• EXERCISE REQUIREMENTS
Please answer from the cryptojacking article below: which cryptocurrency does the attackers' malware mine?

• PROVIDED PASSAGE
Cryptojacking campaign has infected over 50k servers

Website security audits specialists have detected a long-range cryptojacking campaign; it is reported that the threat actors behind this campaign, allegedly Chinese hackers, have already infected more than 50k servers in less than four months.

Researchers have dubbed this campaign of attacks as “Nansh0u” because of a string of text files on the attacker’s servers; “this is not a regular cryptocurrency-mining campaign”, the specialists say.

The malware distributed by attackers is used to mine an open source code cryptocurrency called TurtleCoin; to deploy the mining software attackers have decided to resort to sophisticated techniques mainly used by groups of government-sponsored hackers, such as the use of certificates and multiple different versions of the payload.

“So far we have identified more than 50k compromised servers belonging to companies in various sectors, such as telecommunications, health care, media and IT companies”, commented the website security audits specialists. According to the report of the investigators, after the server is infected the mining software is loaded and a rootkit is installed to guarantee the persistence of the malware.

• DATA LISTING
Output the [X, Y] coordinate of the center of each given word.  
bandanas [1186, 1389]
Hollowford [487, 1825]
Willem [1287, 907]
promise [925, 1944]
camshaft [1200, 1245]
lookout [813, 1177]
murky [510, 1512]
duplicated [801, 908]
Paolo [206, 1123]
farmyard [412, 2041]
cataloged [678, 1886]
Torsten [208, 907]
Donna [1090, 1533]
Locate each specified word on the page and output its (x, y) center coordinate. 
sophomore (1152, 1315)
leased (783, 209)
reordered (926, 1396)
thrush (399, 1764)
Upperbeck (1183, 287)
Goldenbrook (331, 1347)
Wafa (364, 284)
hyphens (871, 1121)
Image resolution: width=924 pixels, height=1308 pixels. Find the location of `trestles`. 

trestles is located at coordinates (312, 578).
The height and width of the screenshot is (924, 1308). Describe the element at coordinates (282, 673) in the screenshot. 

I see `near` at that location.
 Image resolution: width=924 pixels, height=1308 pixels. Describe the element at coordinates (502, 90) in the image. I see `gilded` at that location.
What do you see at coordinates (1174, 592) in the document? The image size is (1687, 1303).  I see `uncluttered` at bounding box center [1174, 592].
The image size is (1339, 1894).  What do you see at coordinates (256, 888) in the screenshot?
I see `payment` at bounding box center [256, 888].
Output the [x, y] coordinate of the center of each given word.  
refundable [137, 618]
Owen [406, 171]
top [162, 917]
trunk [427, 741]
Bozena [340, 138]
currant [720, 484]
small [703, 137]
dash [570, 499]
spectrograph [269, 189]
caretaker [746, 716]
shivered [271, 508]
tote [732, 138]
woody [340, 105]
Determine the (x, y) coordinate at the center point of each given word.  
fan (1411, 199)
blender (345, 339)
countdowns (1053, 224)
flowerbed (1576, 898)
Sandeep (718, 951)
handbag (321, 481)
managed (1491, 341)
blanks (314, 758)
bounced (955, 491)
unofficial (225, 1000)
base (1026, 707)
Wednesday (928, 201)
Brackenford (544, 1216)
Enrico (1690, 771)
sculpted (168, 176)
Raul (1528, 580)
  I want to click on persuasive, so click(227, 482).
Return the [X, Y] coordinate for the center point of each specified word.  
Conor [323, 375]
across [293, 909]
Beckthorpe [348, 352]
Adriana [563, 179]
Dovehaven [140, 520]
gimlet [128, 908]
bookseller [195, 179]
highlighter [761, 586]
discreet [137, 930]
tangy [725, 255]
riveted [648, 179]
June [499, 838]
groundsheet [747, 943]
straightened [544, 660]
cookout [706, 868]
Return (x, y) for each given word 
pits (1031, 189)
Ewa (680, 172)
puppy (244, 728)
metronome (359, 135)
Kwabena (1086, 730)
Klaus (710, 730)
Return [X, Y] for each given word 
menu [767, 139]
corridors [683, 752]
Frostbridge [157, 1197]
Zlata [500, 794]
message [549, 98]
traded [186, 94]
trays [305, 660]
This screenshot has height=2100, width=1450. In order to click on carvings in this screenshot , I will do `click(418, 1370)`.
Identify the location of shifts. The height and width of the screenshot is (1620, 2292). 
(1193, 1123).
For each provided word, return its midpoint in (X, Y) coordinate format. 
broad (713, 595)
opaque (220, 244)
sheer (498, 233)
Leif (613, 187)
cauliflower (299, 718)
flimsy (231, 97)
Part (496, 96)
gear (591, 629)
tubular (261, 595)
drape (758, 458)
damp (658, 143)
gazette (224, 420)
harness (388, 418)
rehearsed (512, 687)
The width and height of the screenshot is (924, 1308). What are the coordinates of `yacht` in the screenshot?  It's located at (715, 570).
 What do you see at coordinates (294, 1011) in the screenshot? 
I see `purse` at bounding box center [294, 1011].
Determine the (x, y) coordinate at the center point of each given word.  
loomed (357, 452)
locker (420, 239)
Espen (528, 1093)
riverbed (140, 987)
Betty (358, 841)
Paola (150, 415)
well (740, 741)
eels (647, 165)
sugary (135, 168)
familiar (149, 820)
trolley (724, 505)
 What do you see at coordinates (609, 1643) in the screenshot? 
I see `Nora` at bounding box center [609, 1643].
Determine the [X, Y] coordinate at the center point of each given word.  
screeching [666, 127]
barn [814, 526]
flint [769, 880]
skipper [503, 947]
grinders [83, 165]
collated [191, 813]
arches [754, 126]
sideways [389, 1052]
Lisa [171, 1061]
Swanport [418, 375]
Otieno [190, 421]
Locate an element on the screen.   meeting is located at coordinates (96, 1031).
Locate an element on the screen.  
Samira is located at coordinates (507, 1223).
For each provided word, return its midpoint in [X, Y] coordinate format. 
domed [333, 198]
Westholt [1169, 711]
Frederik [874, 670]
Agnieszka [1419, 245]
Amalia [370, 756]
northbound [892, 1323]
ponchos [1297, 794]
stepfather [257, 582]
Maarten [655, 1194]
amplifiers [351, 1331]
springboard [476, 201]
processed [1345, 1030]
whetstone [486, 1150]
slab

• RESULT
TurtleCoin, an open source cryptocurrency.